“People are very well meaning and can sympathise but rarely empathise, it’s almost impossible, which for me makes it so hard…hard to explain and hard for others to comprehend.”
Since I started this journey over a year ago (when I noticed symptoms) the last few weeks have shown me not only the strength within myself but also the strength within others as they watch me battle through the never ending changes in my body after surgery, chemotherapy and radiotherapy. I have never been sick, other than colds, tonsillitis and the occasional stomach upset, headache. I certainly have never spent time in hospital, or at the doctors (GP) other than the normal things women have to do like smear tests. We all know how much we look forward to those, and like me, I try to get them done and out of the way.
This disease allows for non of that quickness, no let’s just get on with this and put it behind us type of mentality, not in the short term anyway, and for a person whose patience is not one of their stronger character traits, it makes me very anxious. I thought by end of May 2019, I would have lost the peg in my stomach and be eating. I am so far away from that and I recall lying in bed at Calvary Hospital six months ago thinking how good it will be to have a glass of wine and plate of food. How good to spend Christmas 2019 with cold ham and salad.
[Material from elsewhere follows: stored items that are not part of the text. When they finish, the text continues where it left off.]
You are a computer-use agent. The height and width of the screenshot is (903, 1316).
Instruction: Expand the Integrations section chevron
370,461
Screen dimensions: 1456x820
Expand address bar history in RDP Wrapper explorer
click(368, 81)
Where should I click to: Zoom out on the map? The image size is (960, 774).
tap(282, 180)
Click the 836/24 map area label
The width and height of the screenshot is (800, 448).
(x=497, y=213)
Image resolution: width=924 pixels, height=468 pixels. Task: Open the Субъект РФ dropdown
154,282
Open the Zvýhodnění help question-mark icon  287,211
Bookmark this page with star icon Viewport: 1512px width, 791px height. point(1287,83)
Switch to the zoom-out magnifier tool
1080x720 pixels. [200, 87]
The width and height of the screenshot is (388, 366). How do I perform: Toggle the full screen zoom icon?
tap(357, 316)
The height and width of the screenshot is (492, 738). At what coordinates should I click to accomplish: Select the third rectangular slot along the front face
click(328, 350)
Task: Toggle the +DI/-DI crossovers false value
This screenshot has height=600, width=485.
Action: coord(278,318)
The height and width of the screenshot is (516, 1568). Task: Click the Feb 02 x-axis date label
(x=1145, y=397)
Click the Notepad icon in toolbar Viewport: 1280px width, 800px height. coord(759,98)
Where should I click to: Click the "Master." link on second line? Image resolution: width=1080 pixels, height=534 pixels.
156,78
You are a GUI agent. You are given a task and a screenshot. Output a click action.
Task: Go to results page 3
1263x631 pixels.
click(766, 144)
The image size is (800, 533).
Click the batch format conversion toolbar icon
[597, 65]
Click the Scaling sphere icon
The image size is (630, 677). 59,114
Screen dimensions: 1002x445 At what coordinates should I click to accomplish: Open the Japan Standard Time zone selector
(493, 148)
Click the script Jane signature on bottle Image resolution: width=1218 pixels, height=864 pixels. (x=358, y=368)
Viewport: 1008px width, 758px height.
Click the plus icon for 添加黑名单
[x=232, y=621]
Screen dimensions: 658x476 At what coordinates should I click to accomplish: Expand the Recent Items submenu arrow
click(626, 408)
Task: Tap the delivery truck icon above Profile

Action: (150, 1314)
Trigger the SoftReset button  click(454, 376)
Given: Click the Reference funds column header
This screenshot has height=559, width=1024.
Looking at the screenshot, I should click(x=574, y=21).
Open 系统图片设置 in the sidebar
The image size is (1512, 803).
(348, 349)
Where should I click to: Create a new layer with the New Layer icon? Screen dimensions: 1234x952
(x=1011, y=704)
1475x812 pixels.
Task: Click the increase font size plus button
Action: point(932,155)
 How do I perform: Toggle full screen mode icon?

So here I am Tuesday, spending time working on Plan B, with pain that as now necessitated the use of three different pain killers for different pain.
The type of pain where you get out of bed at 11pm and 3 am to have more drugs because the pain has woken you up. Last visit to the Oncologist told me I now have Lymphoedema inside as well as outside my throat, an ulcer and the surgery has scarring and fibroids developing, and a whole bunch of raw nerve endings that are dancing around my head and neck at regular intervals.
To eat anything soft or drink anything other than water I must gargle with Tetracain- an expensive numbing solution made to bespoke specifications. This numbing also means I can’t feel the food and whether or not I have swallowed it. Still, it allowed me to eat five spoons of baby food last Friday night. So there you have it, you don’t realise how “social” eating and drinking are until you can’t do either anymore. It was a very big part of my life.
Outdoor fitness has meant I still can join in some social activity. Without that I’d be very lost and living as a hermit. This disease has changed my whole life in so many ways.
My old life and social habits have gone and along with it some “friends” – I am trying to understand why others can’t understand what I am going through, understand that every single day and activity requires planning and in some cases medication, fluids and food. How I was before has gone and to put it simply, physically not possible any more. It makes you very aware of everything. It makes you aware of the smallest detail and how you choose to tackle things. That person has gone I have grieved for her, as I embrace and celebrate the new person to replace the space.
It makes you very aware of every day you are alive.